There is a direct connection between that blue-dress moment and Sutherland's involvement in directing the performing arts programme at a charter school in New York, USA, even as she makes it clear, "I live in Jamaica, I work in New York... I was asked to do this because I was a child star and also because of my role on Rising Stars." Sutherland was the forthright yet gentle voice of the trio, which included the no-nonsense Anthony Miller and incisive Clyde McKenzie. Those competencies and experiences combined with the master's degree in cultural studies that Sutherland completed in 2016 to prompt the invitation.
However, it was not until a conversation with Beenie Man last summer at last year's Rototom Sunsplash Festival in Benicassim, Spain, that Sutherland understood how the girl in the blue dress her mother bought from the salesman from Kingston who would travel through districts came to occupy her peculiar position among her peers. Having won Tastee and then had a connection with Bob Marley through the song, Starvation on the Land, as well as attending the St Andrew High School for Girls, without her comprehension, she was tagged an 'uptowner'. In addition, Sutherland was in the media spotlight earlier than many of her peers.
Added to those factors were the ones she was exposed to during the master's programme, when the history and structure of social class - including its connection to complexion - was detailed. Apart from that appreciation, Sutherland said that she was very happy about doing the postgraduate degree. "You look at yourself, and you go about challenging yourself. You sing, and that does not mean you can't be smart. It is something I have struggled with in Jamaica, with the class thing how people see a reggae artiste. It was important to me to step out of the confines of how people see you as a reggae performer," Sutherland said. There is another way in which being a performer was related or, in a backhanded way, not related to her studying at the University of the West Indies , Mona campus.
Dislike of being judged
"I don't like when people judge me, say 'you are Nadine Sutherland'," she said in expressing resentment at any notion that things are handed to her on a silver platter. That does not apply to the academic process, Sutherland stressing, "I worked hard for it."

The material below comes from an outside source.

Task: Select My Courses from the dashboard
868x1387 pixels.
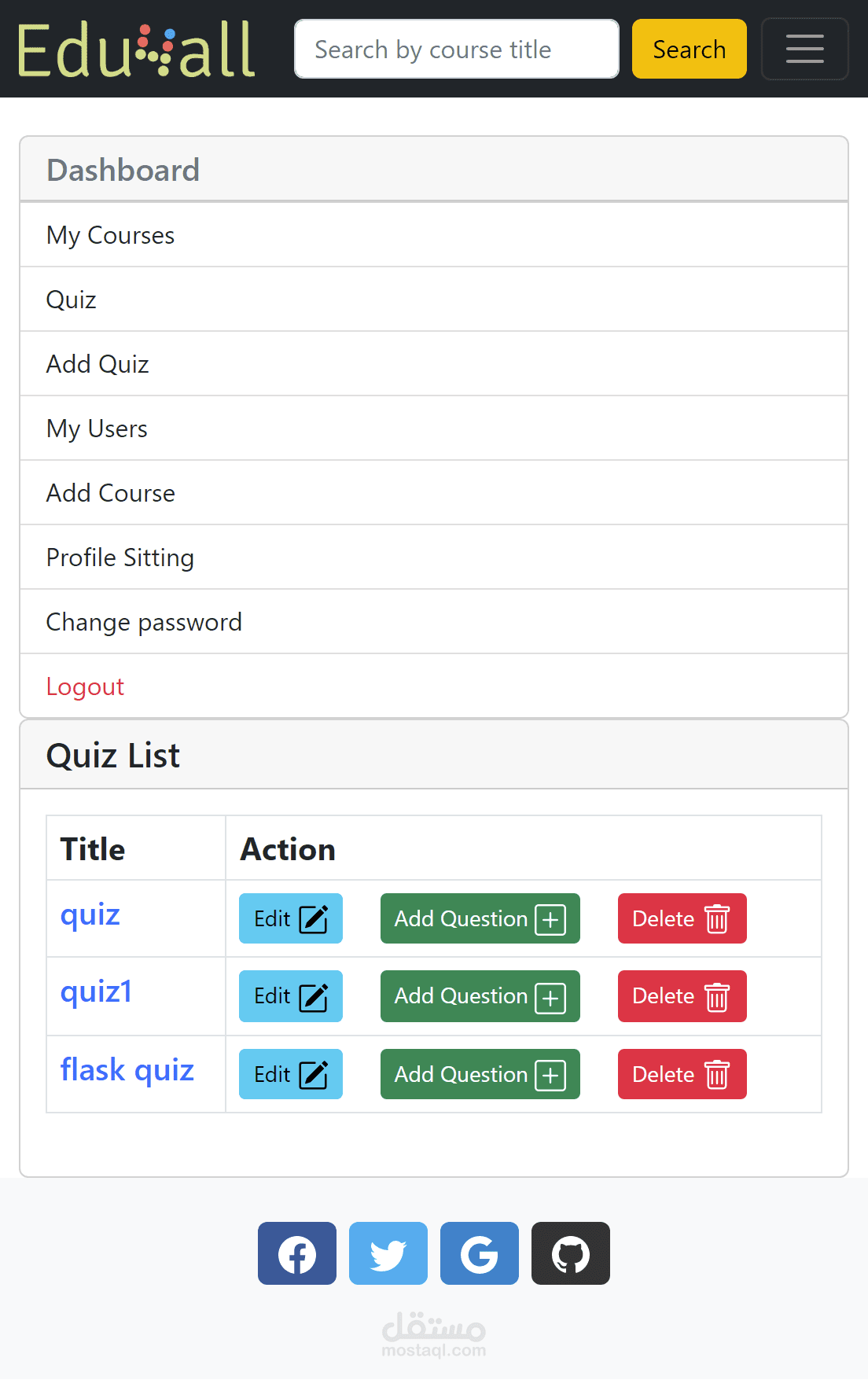Action: (110, 234)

As she was notified beforehand, the Female Icon Award did not surprise Sutherland, although, when the clip of her performing in the blue dress nearly 40 years ago was shown, the emotional impact took away all the quips she had thought of delivering.

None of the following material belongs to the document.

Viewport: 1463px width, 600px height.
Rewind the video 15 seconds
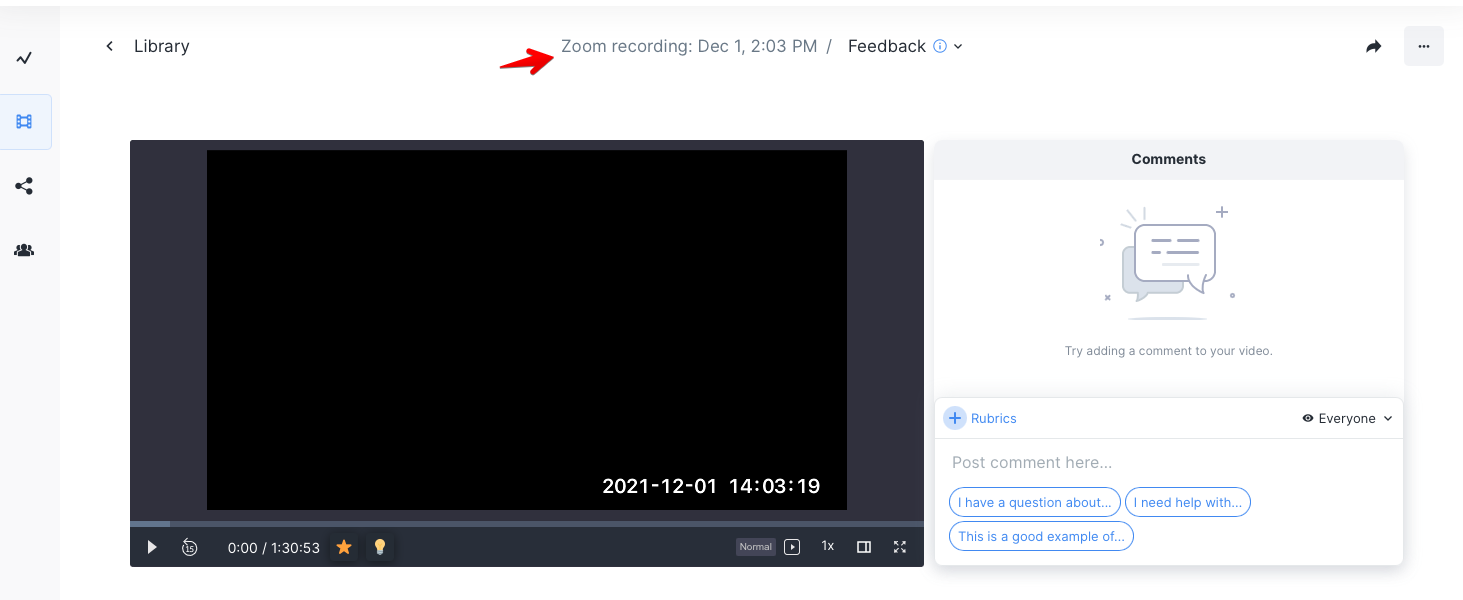point(189,547)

"I did not have a speech prepared. I wanted it to be very authentic," she said. Sutherland has no doubts about deserving the award and also tells The Sunday Gleaner that looking at the overall picture of her life, it has been very good.

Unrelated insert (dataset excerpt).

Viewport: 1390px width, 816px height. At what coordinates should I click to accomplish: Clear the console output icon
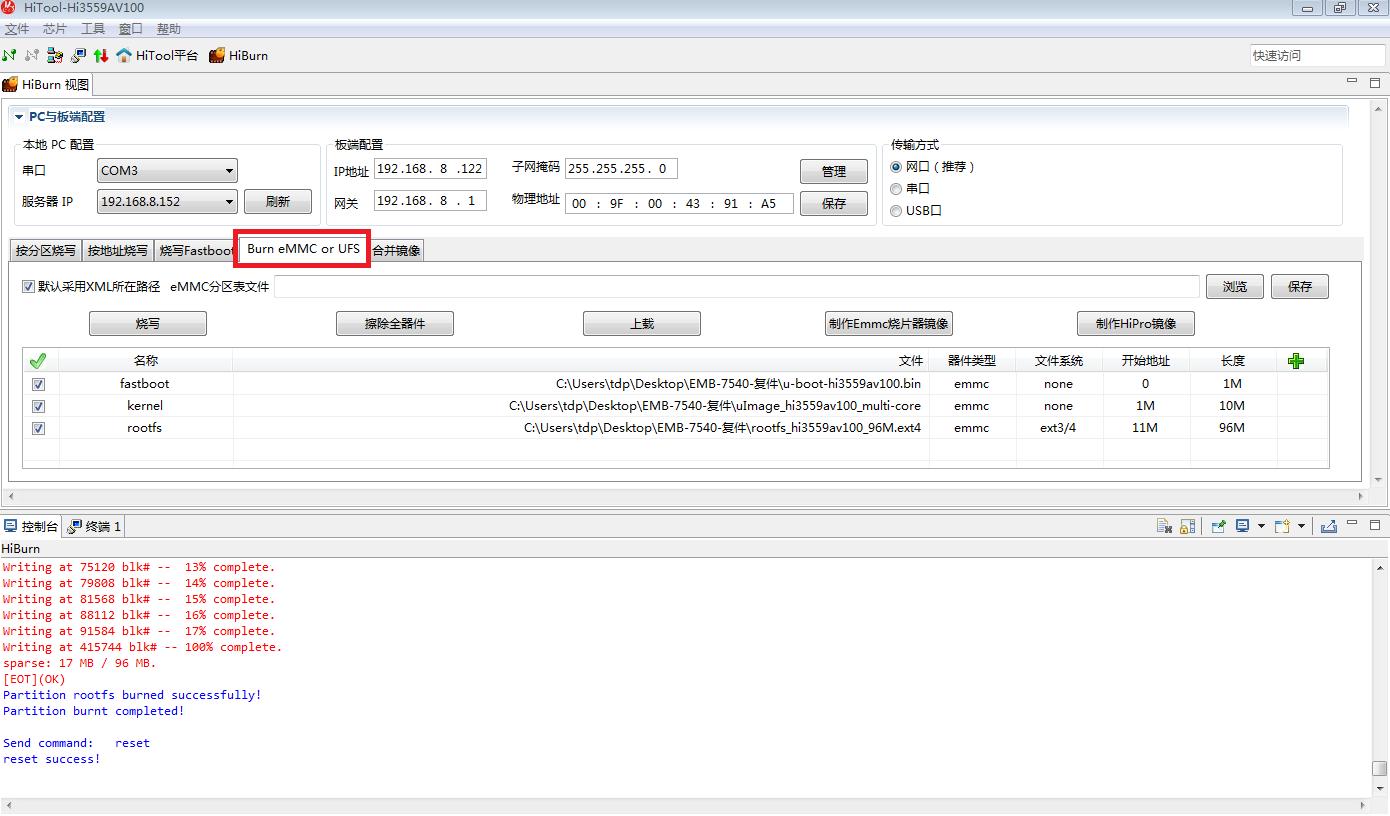pyautogui.click(x=1164, y=526)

The Sunday Gleaner asks Sutherland which period of her music career is her favourite from pre-teen national talent contest winner, teen star, dancehall donette with Action, reggae rocker with Babyface, waxing philosophical with Karma', the deep dub of In A Me Blood, and more. The answer is that there is none as the favourite moments are still unfolding.
As is the birthday; Sutherland observed the occasion in a chilly New York but is waiting to get on a plane to really live it up.
"My celebration begins when I come home," she said.